Many real life use cases require filtering of objects solely based on their structure. Two main use cases are:

  • selecting only subset of object contents for performance reasons e.g. select only names from User profile objects
  • removing certain fields based on security policy e.g. remove private email and phone number fields from User profile objects

We call this type of filtering – structural filtering or projections.
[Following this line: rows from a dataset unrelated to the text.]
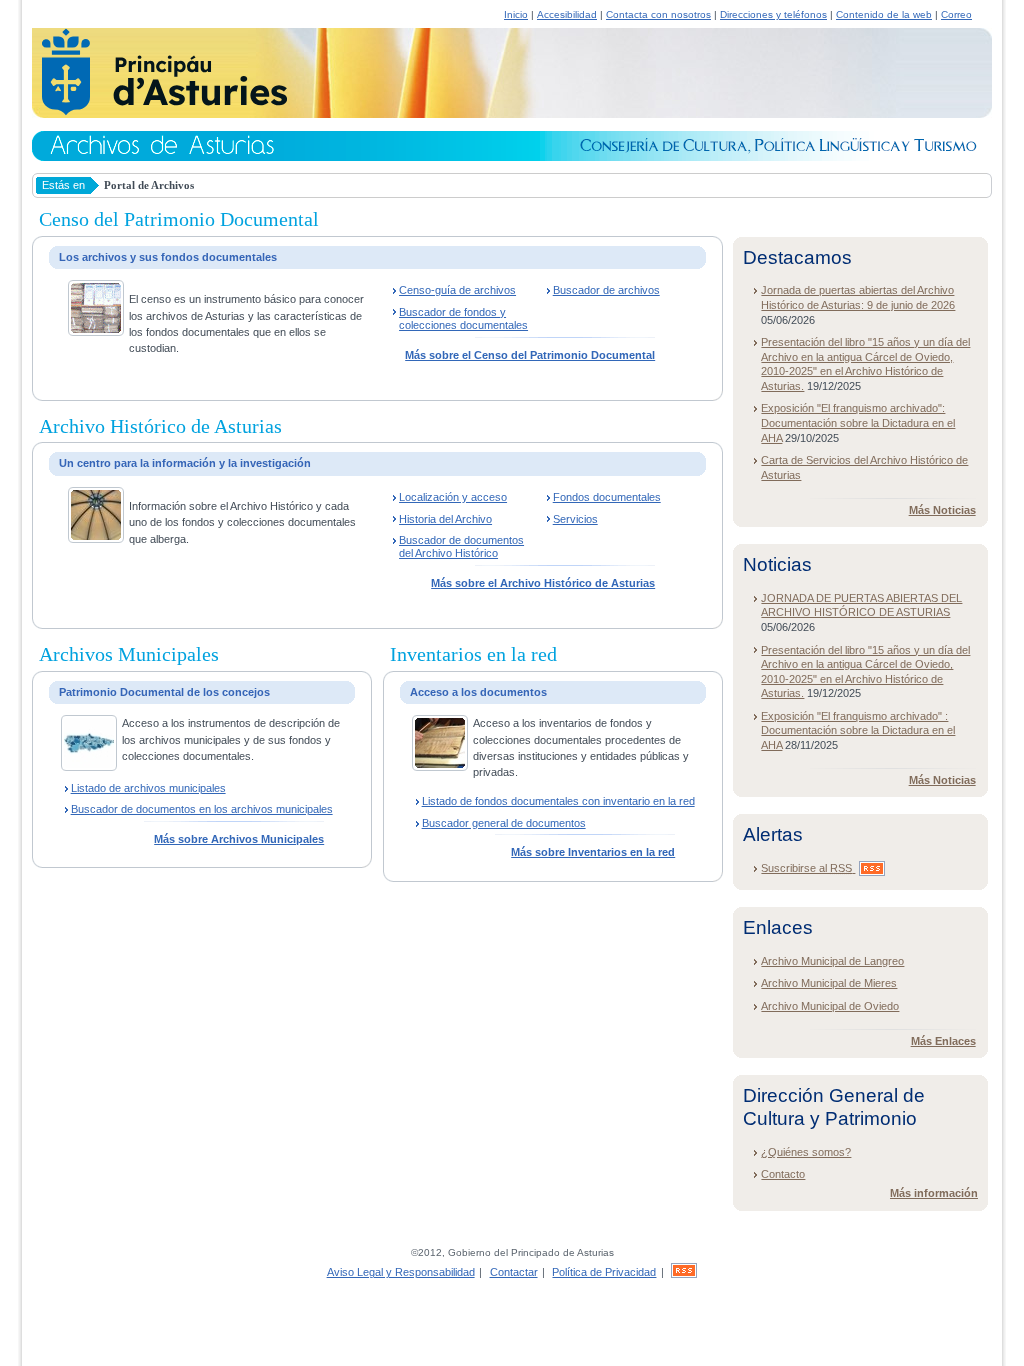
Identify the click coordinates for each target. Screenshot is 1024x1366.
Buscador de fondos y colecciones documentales (463, 318)
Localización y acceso (453, 497)
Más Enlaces (943, 1041)
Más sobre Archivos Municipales (239, 839)
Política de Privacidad (604, 1272)
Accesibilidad (567, 14)
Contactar (514, 1272)
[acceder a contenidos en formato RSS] (684, 1272)
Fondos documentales (607, 497)
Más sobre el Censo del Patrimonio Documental (530, 355)
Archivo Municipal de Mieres (829, 983)
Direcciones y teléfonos (773, 14)
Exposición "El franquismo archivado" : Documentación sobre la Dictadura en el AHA (858, 730)
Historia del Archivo (445, 519)
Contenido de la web (884, 14)
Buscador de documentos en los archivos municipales (202, 809)
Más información (934, 1193)
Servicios (575, 519)
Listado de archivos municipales (148, 788)
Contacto (783, 1174)
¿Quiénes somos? (806, 1152)
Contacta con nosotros (658, 14)
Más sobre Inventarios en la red (593, 852)
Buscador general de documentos (504, 823)
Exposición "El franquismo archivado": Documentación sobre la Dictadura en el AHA (858, 422)
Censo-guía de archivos (457, 290)
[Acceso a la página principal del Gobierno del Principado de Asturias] (159, 112)
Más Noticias (942, 510)
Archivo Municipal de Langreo (832, 961)
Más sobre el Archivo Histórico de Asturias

The following section describes design and implementation of structural filtering in Pegasus.

Goals

Two main goals of structural filtering design are:

  • ease of use
  • efficiency

In order to satisfy those goals it is desirable that:

  1. order in which filters are applied is not important – this simplifies life on the client side
  2. filters are composable – this adds flexibility on the server side and allow efficient implementation

More formally, filters are functions on objects; if f, g and h are filters and x is an object, we would like the have:

  1. commutativity: f(g(x)) = g(f(x))
  2. semantically valid composition function: having f, g define (fg)
  3. if possible, associativity: (fg)h(x) = f(gh)(x)

Proposed solution

Before going into details, one note on terminology. There is a big overlap between Map and Object types (in general). In many languages they are treated interchangeably. You can think of an object as a map, where map key is field name and map value is a field value. Moreover, JSON does not distinguish between the two. Thus, this document describes only how to define filters for Map data type. All definitions related to Map type also apply to Object type.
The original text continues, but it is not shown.